China’s recent announcement that it would cut export quotas for rare earth minerals, which are critical to modern goods from electric cars and electronic equipment to military hardware, could be the latest sign of growing scarcity in a global economy hungry for materials. Peak oil, rising commodity prices, farmland grabs—all of these suggest (although they do not prove) that a world of greater scarcity lies ahead.
Fortunately, export controls are the least important Chinese response to its perception of scarcity. Recognizing the large and growing consumption appetite of its huge population, the pollution that that appetite creates, and the real possibility of a material- and energy-constrained future, the government has made a strategic choice to build a “circular economy” that promotes the reduction, recycling, and reuse of materials by decoupling energy and materials use from economic growth. Pilot projects were launched in 2005 in seven key industrial sectors in 10 provinces or cities, an effort that was expanded in 2007 and 2008. And an experimental Circular Economy Evaluation Indicators System was created with two types of indicators—some at the level of the industrial park and a second set at a more macro level. The effort is too young to document serious, economy-wide gains, but by all accounts the government initiative is a serious one.

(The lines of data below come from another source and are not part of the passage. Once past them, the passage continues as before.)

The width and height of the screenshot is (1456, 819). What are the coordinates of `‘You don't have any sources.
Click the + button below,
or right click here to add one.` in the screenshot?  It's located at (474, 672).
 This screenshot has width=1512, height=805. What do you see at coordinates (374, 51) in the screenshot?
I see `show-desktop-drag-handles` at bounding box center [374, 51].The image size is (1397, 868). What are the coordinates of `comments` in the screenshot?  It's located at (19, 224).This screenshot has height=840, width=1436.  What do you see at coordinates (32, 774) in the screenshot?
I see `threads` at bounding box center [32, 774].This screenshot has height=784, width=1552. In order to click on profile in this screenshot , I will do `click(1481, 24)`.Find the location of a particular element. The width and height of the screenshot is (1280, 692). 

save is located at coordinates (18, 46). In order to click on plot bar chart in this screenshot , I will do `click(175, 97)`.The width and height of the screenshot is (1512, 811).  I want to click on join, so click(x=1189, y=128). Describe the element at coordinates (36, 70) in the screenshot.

China is following in the footsteps of Germany and Japan, both of which have recorded successes in reducing materials flows through their industrial economies. Germany, for instance, has set a goal to achieve “almost complete high-quality recovery” of municipal waste by 2020. In Japan a law that was passed in 2000 established these goals for 2010: to increase resource productivity by 60 percent, increase recycling by 40–50 percent, and reduce waste disposal by 60 percent. As of 2008, Japan was estimated to be on track to meet its goals: resource productivity had increased 37 percent, municipal waste levels were down 40 percent, and disposal of non-municipal waste was down 55 percent.
The lesson: rational responses to growing scarcity are available to governments with the vision, creativity, and will to look for them.